The approaches to teaching and learning explored in these modules are being undertaken with a broader institutional system — the academic behemoth, if you will. This behemoth has layers of administration wherein policies are developed and enacted, and institutional norms are curated and cemented. We need to acknowledge the friction that can exist here due to the divergence of common goals and core ethos between instructor, student, and administration. Power differentials exist, and this can lead to different lenses being used when evaluating teaching and learning initiatives, or when deciding where budget increases and decreases will have an impact. There are several areas where we want to be explicitly aware of potential administrative harms due to this disconnect:
- Timelines and the rationale for deadlines can be very different between instructors and the administration. When settling deadlines we need to ask ourselves what the rationale is for a given timeframe and inquire as to whether this timeframe will have different impacts on different groups.
- Checklists and task organizers: the administration might be more likely to adopt checklists and “one and done” approaches.
- Emphasis on metrics and counting: the administration might have an increased emphasis on metric and counting — sometimes even counting people, such as with representation audits. The administration might also have an increased interest and valuation of quantitative data over qualitative data. We as instructors must remember the value of narrative, context, and personal lived experience.

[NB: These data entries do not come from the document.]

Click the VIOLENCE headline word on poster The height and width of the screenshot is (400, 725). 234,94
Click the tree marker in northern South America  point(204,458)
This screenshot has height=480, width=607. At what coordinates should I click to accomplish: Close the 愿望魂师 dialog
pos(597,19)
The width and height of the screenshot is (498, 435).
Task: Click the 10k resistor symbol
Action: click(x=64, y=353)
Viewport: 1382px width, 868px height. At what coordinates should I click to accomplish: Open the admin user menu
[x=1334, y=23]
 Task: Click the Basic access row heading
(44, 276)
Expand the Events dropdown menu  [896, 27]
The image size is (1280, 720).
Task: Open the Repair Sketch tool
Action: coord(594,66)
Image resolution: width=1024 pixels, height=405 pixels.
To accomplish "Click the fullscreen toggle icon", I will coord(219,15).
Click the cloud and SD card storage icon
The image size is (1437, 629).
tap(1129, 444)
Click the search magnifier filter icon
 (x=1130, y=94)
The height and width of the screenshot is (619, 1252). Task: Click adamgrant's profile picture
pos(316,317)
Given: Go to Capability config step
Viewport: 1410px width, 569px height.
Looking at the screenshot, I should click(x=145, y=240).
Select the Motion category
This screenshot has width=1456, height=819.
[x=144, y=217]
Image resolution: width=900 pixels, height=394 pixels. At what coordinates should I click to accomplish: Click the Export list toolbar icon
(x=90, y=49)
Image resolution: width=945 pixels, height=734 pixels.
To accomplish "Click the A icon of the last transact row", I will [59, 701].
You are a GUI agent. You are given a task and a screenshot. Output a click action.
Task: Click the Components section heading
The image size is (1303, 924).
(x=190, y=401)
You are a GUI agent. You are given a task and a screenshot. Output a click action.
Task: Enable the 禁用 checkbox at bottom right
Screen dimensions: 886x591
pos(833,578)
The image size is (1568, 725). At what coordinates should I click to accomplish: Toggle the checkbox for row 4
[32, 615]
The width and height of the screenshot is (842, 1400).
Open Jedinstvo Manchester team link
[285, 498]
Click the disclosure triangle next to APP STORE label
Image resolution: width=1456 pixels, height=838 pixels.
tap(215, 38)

- The existence of a policy/statement/standard is meaningless unless there is action to bring it to life.
- Enforcement of policies needs to be equitable. If a policy is allowed to have exceptions, but those exceptions are not uniformly applied or if only those from the dominant group know to request an exception, then the implementation of the policy has laid the foundation for bias and inequitable treatment of students.
- Defending “fairness”: the administration will sometimes state, “If we allow it for this student, it isn’t fair to other students as we didn’t allow it for them.” In this context the administration, and sometimes the instructor, is confusing equity for equality. We need to interrogate this label of “fairness” and recognize that fairness isn’t a one-size-fits-all solution.
- The administration tends to push the “education as competition” narrative. We can help to shift attention to the notion of education as diversification and collaboration.
- We as instructors can remind the administration that “leading is learning” and that a core part of learning is listening followed by action.
- We need to be cognizant of the fact that the administration often has a dependence on solutionism — the idea that the issue can be fixed or solved and checked off a list permanently, rather than understanding it is something that needs to be vigilantly attended to. The process of attention and action will need to change and evolve along with changing contexts and the involvement of different people.